--- START ---

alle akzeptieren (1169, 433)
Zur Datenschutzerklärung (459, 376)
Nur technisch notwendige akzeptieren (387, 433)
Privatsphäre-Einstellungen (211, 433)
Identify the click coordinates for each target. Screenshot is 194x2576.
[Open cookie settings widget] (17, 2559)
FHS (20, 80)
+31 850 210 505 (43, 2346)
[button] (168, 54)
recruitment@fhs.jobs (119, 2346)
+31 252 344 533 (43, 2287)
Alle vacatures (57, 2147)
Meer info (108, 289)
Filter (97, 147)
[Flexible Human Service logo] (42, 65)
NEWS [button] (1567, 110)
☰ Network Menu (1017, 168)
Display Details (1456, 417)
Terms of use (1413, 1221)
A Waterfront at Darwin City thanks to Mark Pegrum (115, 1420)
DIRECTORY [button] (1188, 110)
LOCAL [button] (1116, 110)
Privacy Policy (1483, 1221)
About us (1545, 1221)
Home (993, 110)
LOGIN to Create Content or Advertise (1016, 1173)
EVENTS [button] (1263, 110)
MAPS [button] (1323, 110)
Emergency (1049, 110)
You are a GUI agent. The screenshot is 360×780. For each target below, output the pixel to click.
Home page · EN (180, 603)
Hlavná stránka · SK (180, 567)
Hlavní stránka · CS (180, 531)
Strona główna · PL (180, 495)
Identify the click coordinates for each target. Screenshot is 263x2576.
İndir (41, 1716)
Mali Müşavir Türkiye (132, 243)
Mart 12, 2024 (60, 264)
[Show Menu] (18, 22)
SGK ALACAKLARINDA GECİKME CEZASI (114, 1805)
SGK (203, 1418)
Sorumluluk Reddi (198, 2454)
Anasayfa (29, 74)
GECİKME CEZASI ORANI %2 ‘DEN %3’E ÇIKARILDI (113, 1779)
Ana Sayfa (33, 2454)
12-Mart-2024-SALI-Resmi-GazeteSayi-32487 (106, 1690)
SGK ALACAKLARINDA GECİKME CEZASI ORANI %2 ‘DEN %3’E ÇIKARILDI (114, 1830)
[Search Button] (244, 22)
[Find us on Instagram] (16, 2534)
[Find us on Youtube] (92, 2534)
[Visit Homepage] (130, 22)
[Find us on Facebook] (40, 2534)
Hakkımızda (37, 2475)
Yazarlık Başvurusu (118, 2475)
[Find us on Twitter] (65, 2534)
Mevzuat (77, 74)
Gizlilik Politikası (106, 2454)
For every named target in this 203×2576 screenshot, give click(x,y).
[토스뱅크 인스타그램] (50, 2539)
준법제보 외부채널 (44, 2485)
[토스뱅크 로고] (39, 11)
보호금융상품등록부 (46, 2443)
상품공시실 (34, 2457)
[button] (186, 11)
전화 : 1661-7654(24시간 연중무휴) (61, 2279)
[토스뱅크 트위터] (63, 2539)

--- END ---

● Work order
Each line from the one containing "준법제보 외부채널 (44, 2485)" through the final line of the records must be repeated exactly, with no line added or dropped.

● Response box
준법제보 외부채널 (44, 2485)
[토스뱅크 로고] (39, 11)
보호금융상품등록부 (46, 2443)
상품공시실 (34, 2457)
[button] (186, 11)
전화 : 1661-7654(24시간 연중무휴) (61, 2279)
[토스뱅크 트위터] (63, 2539)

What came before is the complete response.